Philharmonia music director and conductor Nicholas McGegan, an authority on Handel, said he’d like to focus on the debate about whether Handel’s “Messiah” has anti-Semitic lyrics in a future season.
Handel, who lived from 1685 to 1759, debuted many of his oratorios during the Christian Lenten season in late winter/early spring, when operas were banned and musicians — and their audiences — were seeking performances.
“Opera was not allowed to be performed in that period, but Old Testament themes were OK as long as there was no action,” McGegan said. “The whole idea is you can’t perform something as sinful as opera during Lent, so [Handel] was able to cash in and do these oratorios as long as there was no acting. The audience came because there was nothing else to do. He expected a Jewish audience to come to his oratorios.”
Beck said the focus on Handel shows that not all works in the Jews & Music series were written by Jews.
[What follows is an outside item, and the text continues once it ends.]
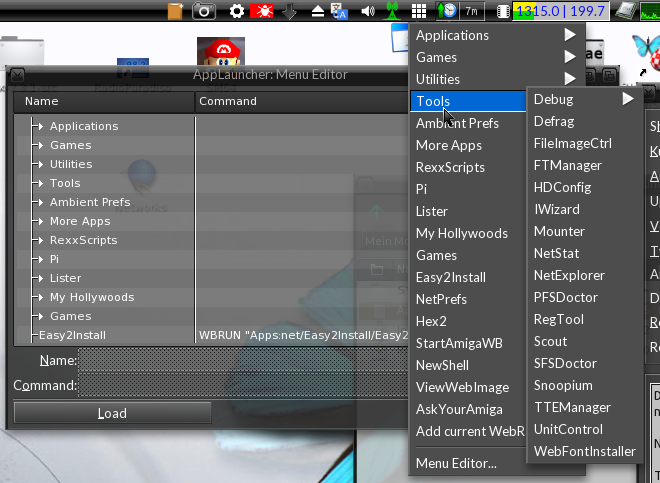Open the app grid launcher icon
Viewport: 660px width, 483px height.
[x=420, y=11]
“It’s not all Jewish music. It’s not all liturgical music,” she said. “Sometimes it’s written by Jews and other times, like in the case of Handel, it’s music written by non-Jews about Jewish subjects.”
Rossi, a violinist and composer who lived from 1570 to around 1630, was so highly esteemed by the ruling Gonzaga family that he was excused from wearing the yellow badge required of Jews in Mantua (now part of Italy). He is one of history’s rare Jewish composers who wrote both sacred and secular music.
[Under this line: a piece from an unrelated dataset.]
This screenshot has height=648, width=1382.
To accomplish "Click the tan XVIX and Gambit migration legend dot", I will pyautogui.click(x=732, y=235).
“Rossi is an outlier in a sense that he wrote music for the synagogue and also worked for a Jewish theater company,” McGegan said. “There are many Jewish composers, but as far as I know, very few of them wrote sacred music.”
Since 2016 was the 500th anniversary of the Jewish ghetto in Venice, Philharmonia joined with Francesco Spagnolo, curator of UC Berkeley’s Magnes Collection of Jewish Art and Life, to create a multimedia show featuring Rossi’s music. It toured Harvard and Yale last year.
McGegan said he hopes to bring that program, or a similar one in the Jews & Music series, to places like Los Angeles or Washington, D.C., in coming years. He also envisions a Jews & Music weekend study program in the Bay Area.
The initiative includes new works tied to the Jewish experience, including the cantata commissioned for 2020 by composer Matthew Aucoin set to text by German-language poet Celan, whose parents died in Nazi concentration camps.
“Given what is going on in the world, this is a perfect time to introduce audiences of all kinds to the music-making that was going on in the past,” Beck said. “If we can do this well, we will have taught audiences a lot about Jews, the role of Jews [and] the way Jews were perceived.”
*This article was published in the Jewish News of Northern California on December 7, 2017.